Could you rewrite the part of the data that opens with the line containing "You are a computer-use" and closes with the line containing "Instruction: Focus the", swapping "Focus" for "Select" and keeping everything else unchanged? Return only those lines.

LISTED RECORDS ::
-- start --

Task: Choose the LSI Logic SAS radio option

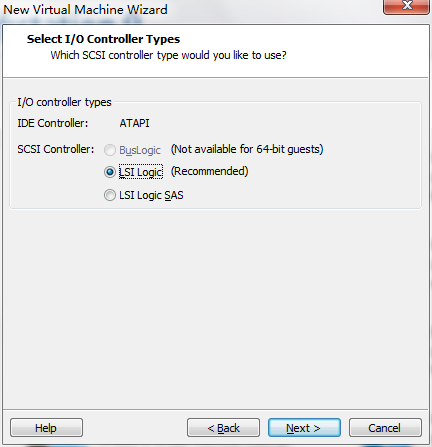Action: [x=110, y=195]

-- end --
-- start --

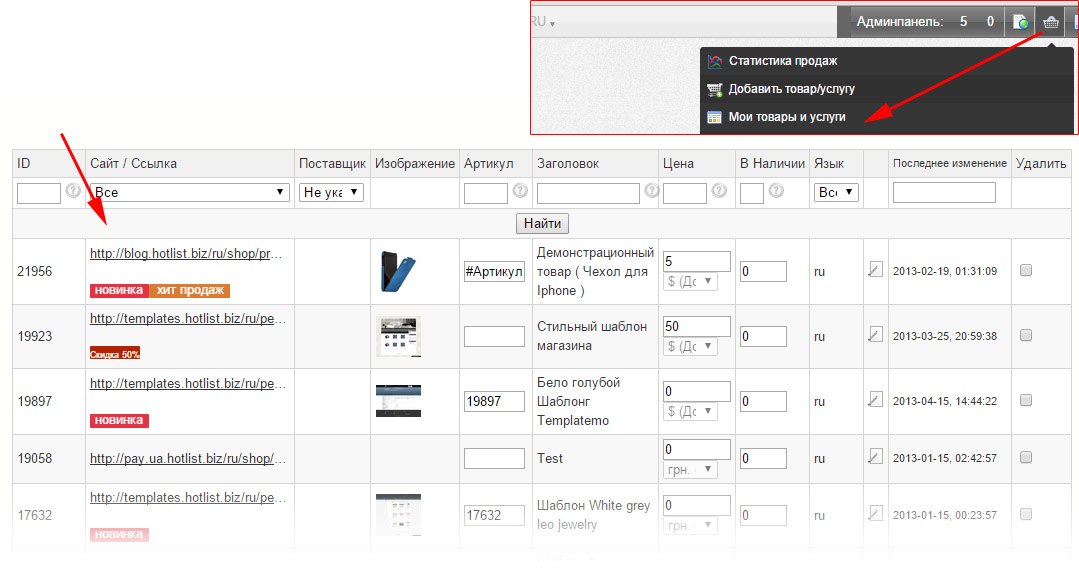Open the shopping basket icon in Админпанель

-- end --
-- start --

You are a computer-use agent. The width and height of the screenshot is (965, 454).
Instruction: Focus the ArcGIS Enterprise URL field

-- end --

ANSWER ::
You are a computer-use agent. The width and height of the screenshot is (965, 454).
Instruction: Select the ArcGIS Enterprise URL field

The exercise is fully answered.